SC: Isto é uma daquelas questões que tem inúmeras perspectivas. Ser compositor é uma daquelas profissões que atrai muito mais homens do que mulheres, e penso que é tanto em Portugal como no resto do mundo. Embora tenha que admitir que na última década se começou a ouvir falar mais de mulheres compositoras, talvez devido aos esforços de algumas entidades como é o caso da Fundação Adkins Chiti Donne in Musica. Mas há quem refira que iniciativas como estas são sexistas... Pessoalmente prefiro não ter de pensar na questão de género compositor / compositora. Acho que preferia falar em oportunidades, e na forma como as oportunidades são distribuídas. E de facto as oportunidades não são distribuídas de forma tão objectiva ou isenta como eu acho que deveriam ser, mas isto não tem a ver com questões de sexo, espero. Um pouco por todo lado, as grandes oportunidades dependem sempre muito dos conhecimentos que se vão construindo, e muitas vezes é uma questão de sorte, e de saber “estar no lugar certo, na hora certa”.

PARTE V - presente e futuro

Quais são os seus projectos decorrentes e futuros? Podia destacar uma das suas obras mais recentes, apresentar o contexto da criação e também as particularidades da linguagem e das técnicas usadas?

SC: Neste momento estou e a trabalhar em três encomendas diferentes: 7 cantigas com acompanhamento instrumental para serem tocadas por crianças; uma obra para voz solo que deverá ser integrada num projecto colectivo e que será executada por uma actriz; e uma obra para violoncelo solo. Tenho também andado a pensar na escrita um novo quarteto de cordas; o meu último quarteto foi escrito em 1996 e sinto que está mesmo na altura de escrever um novo. Mal me seja possível, queria também responder a um convite que me fizeram para escrever para banda.
Tenho tido várias encomendas para instrumentos solo, ou pequenos e médios agrupamentos, mas não têm surgido muitas oportunidades de escrever para agrupamentos maiores, como para orquestra. Pessoalmente, acho que a grande maioria dos compositores só escreve para agrupamentos mais alargados ou para orquestra se houver uma solicitação específica. Não quer dizer com isso que não me sinta realizada a escrever para os instrumentistas que escrevo, muito pelo contrário. Tenho é alguma pena de não ter essa possibilidade, pois é um meio que gostaria de explorar com mais regularidade.
A última obra que escrevi foi perto do coração selvagem para piano de brincar. A obra foi estreada pela pianista Antonietta Loffredo no festival Risuonanze 2014 - incontri di nuove musiche em Itália. É uma obra que partilha o título de um dos livros da Clarice Lispector, e que desta forma homenageia esta escritora, que tão importante foi, e é, no meu crescimento.
Para 2015 tenho já agendados vários concertos e projectos, no Brasil, Estados Unidos, Itália, Países Baixos, e Portugal.

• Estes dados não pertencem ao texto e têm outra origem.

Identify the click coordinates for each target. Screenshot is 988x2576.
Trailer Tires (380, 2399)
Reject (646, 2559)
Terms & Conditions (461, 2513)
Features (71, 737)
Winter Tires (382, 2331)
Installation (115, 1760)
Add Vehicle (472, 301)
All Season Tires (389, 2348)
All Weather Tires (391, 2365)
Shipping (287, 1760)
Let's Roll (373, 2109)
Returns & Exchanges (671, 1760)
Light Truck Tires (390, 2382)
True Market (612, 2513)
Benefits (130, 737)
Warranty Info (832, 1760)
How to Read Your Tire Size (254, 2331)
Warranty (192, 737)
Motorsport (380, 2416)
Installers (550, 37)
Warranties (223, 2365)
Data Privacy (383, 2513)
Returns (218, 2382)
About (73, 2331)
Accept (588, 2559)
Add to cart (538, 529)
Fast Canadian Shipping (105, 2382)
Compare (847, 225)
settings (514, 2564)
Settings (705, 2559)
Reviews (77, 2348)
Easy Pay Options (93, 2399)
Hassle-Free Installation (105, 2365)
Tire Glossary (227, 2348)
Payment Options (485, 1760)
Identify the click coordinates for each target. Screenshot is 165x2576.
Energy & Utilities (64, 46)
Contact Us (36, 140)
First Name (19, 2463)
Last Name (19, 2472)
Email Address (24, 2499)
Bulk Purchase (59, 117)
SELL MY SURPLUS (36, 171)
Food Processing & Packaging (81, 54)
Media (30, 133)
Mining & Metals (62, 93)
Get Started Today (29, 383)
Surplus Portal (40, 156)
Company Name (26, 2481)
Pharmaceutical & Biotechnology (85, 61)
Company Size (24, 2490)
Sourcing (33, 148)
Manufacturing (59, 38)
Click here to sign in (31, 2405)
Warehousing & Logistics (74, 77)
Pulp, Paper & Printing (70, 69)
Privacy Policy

Como vê o futuro da música de arte?

SC: Não sei, e francamente acho que ninguém sabe! De um dia para o outro as coisas mudam, e tudo se altera. Pessoalmente gostava que houvesse menos competitividade e mais oportunidades; por isso é que pessoalmente aposto bastante no desenvolvimento de projectos de criação colaborativos abertos e para todos, e tento criar – dentro dos meus limites – condições para que se propiciem espaços de diálogo e formação, no desenvolvimento de projetos para a criação de novas obras, tanto musicais quanto interdisciplinares. Francamente, assusta-me um pouco a desresponsabilização assumida por parte dos organismos estatais, que deveriam ser vocacionados para estimular a criação. No entanto, ainda bem que há indivíduos e instituições que não perderam a esperança... penso que enquanto tivermos alguma força de vontade, com mais ou menos apoios, a música continuará a existir.